EXCERPT:
Sun Jul 17, 2022 4:29 am

Aesma wrote:
I kind of agree with Kiwi on the fact aircraft carriers and ships in general haven't proven themselves in a battle of equals since 1945, and back then missiles didn't exist (and spy satellites neither). During the Cold war nuclear tipped missiles and torpedoes were developed, now hypersonic missiles are coming online, I wonder what a navy can really do in an all out war, aside from submarines.


Well, the difference here is that the US has over 80 years of operational experience in carrier warfare and continues to evolve its tactics, whereas China is the new boy in the game. With a mixed fleet of carriers, the logistics is going to be a burden for quite a few years to the Chinese its going to take 10-15 years to become proficient in carrier tactics. I am not saying the Chinese cannot hurt the Americans, but I still believe the advantage is with the USN

In regards to satellites this is going to come down to the level of intensity of the campaign, all the major players have ASAT capability from missiles to emerging ground base laser to blind. Once in the blind for either side this is where the US will have the advantage.

WHAT TO DO: In the post on carrier warfare, how many years of operational experience in carrier warfare does the US have? The entries that come next are not needed.

EXCERPTED RECORDS:

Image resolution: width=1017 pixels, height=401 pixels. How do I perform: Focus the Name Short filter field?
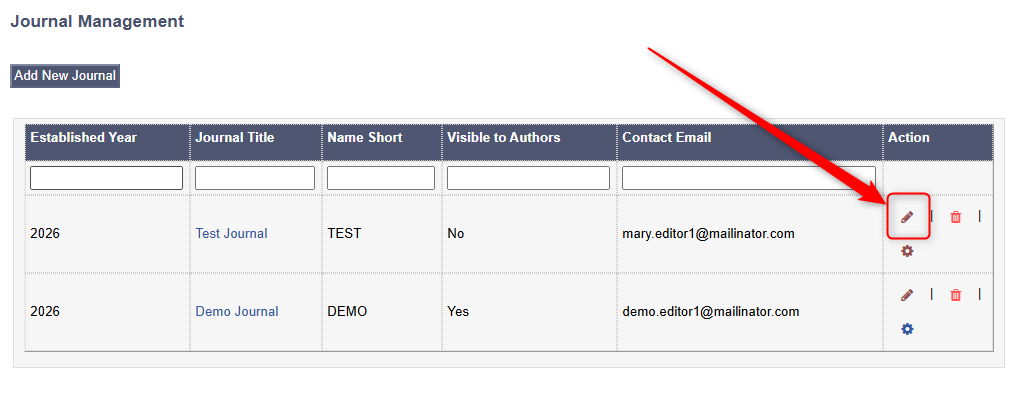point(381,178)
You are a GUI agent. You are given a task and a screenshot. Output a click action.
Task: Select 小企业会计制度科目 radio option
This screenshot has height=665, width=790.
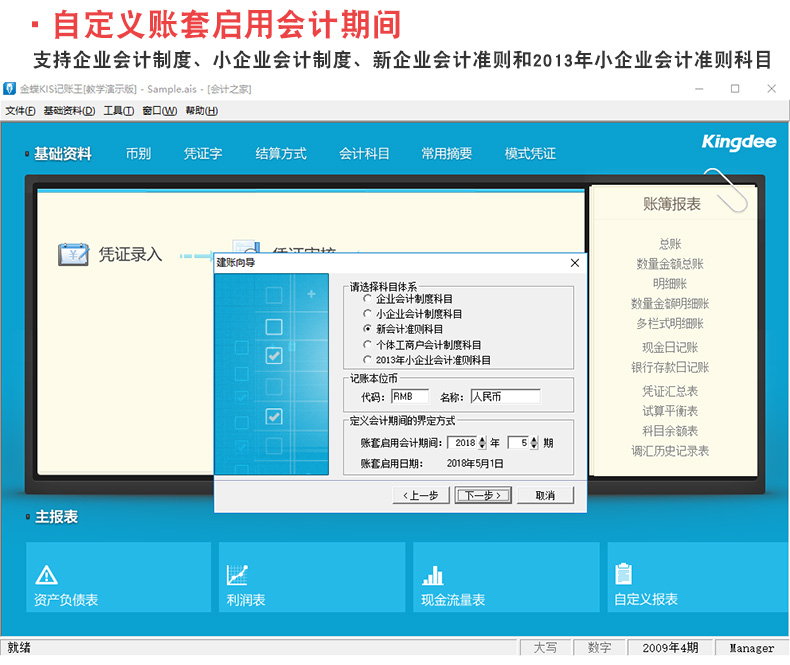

ANSWER TO THE PROBLEM: Over 80 years.